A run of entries
-- begin --
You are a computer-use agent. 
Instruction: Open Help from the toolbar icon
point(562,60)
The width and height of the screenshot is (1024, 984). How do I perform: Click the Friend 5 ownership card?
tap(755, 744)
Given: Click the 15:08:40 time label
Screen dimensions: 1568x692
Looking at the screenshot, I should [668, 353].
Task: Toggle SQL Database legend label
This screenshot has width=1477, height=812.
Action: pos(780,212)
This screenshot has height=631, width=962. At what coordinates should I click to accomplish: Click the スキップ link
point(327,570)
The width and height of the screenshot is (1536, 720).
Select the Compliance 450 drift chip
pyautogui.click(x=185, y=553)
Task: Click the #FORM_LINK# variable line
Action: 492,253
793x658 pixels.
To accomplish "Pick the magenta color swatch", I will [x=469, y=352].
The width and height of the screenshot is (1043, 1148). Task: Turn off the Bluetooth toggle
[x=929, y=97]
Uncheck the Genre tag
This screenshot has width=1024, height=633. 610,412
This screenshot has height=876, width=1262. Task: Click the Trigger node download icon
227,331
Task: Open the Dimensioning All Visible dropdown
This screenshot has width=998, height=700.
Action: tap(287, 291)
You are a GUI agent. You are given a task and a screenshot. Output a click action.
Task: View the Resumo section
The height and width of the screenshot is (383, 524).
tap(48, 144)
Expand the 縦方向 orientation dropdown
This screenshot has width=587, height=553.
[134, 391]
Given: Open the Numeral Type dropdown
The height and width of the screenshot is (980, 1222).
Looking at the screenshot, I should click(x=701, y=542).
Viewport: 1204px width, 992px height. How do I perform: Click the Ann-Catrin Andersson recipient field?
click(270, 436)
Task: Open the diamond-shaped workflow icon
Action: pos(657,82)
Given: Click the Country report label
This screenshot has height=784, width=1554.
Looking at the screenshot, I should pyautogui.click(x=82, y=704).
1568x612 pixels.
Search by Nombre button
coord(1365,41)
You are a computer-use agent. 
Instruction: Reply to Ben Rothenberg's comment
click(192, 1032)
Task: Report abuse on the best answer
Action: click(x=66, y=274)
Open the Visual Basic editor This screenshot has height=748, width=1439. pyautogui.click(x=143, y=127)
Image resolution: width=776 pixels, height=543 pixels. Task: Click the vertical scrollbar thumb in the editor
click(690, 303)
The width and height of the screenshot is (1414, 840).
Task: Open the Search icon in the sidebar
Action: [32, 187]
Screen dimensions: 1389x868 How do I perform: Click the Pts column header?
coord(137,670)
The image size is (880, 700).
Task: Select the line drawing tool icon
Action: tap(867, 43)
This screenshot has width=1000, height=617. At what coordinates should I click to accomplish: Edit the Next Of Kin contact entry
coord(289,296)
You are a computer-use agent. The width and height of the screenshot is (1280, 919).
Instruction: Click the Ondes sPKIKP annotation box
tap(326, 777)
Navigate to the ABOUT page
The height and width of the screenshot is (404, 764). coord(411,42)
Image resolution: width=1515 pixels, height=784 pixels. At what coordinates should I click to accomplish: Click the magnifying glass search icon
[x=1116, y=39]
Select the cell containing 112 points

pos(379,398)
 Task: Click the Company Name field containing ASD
-- end --
Please copy out the lines word for word, starting at the line that contains "Task: Toggle SQL Database legend label" and stopping after the line that contains "will [x=469, y=352].".

Task: Toggle SQL Database legend label
This screenshot has width=1477, height=812.
Action: pos(780,212)
This screenshot has height=631, width=962. At what coordinates should I click to accomplish: Click the スキップ link
point(327,570)
The width and height of the screenshot is (1536, 720).
Select the Compliance 450 drift chip
pyautogui.click(x=185, y=553)
Task: Click the #FORM_LINK# variable line
Action: 492,253
793x658 pixels.
To accomplish "Pick the magenta color swatch", I will [x=469, y=352].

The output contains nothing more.